On Friday, before Bills G.M. Buddy Nix joined PFT Live to talk about the acquisition of defensive end Mario Williams, Buddy said he always checks PFT to see the actual value of contracts.
It’s fitting, then, that we’re now breaking down the actual value of the Mario Williams contract.
Here we go, in quick and easy terms via info obtained for a source with knowledge of the contract.
1. $19 million signing bonus.
2. $5.9 million fully guaranteed base salary in 2012.
3. $8 million option bonus in 2013.
4. $6.5 million base salary in 2013, guaranteed for injury only at the time of signing, fully guaranteed second day of 2013 league year.
5. $10.6 million roster bonus in 2014, guaranteed for injury only at time of signing.
6. $1.9 million base salary in 2014.
7. $1 million roster bonus in 2015.
8. $12.1 million base salary in 2015.
9. $2.5 million roster bonus in 2016.
10. $11.5 million base salary in 2016.
11. $3.5 million roster bonus in 2017.
12. $11.4 million base salary in 2017.
13. $100,000 workout bonus in 2012, with $500,000 workout bonuses in each year from 2013 to 2016.
13. $400,000 Pro Bowl incentives per year.
14. $400,000 in additional incentives per year.
The base value is $96 million. The incentives can push the deal to $100 million.
At the time of signing, the deal contains fully guaranteed money in the amount of $24.9 million.
Also, another $17.1 million is guaranteed for injury only at the time of signing; $6.5 million of it becomes fully guaranteed later. It’s unclear whether the $8 million option bonus is fully guaranteed; as a practical matter, it is.

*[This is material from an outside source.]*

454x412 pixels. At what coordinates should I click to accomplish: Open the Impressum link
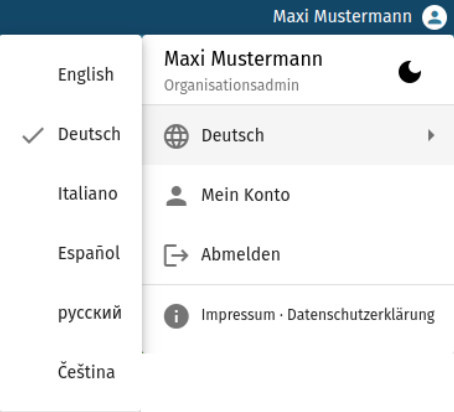[238, 315]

Given the $10.6 million roster bonus due in 2014, it’s a two-year, $40 million contract with a team-held option on the final four years. More accurately, it’s a two-year contract with a one-year-at-a-time decision by the team as to whether it continues.
While it’s a significant risk in the short term, the Bills can walk away if it doesn’t work out.
There’s no reason to think it won’t work out. Still, at a time when the perception is that the Bills handed the keys to the checking account to Williams, the truth is that it wasn’t as reckless as some may think.
Apart from the $40 million commitment for two seasons of football, which works out to $1.25 million per regular-season game.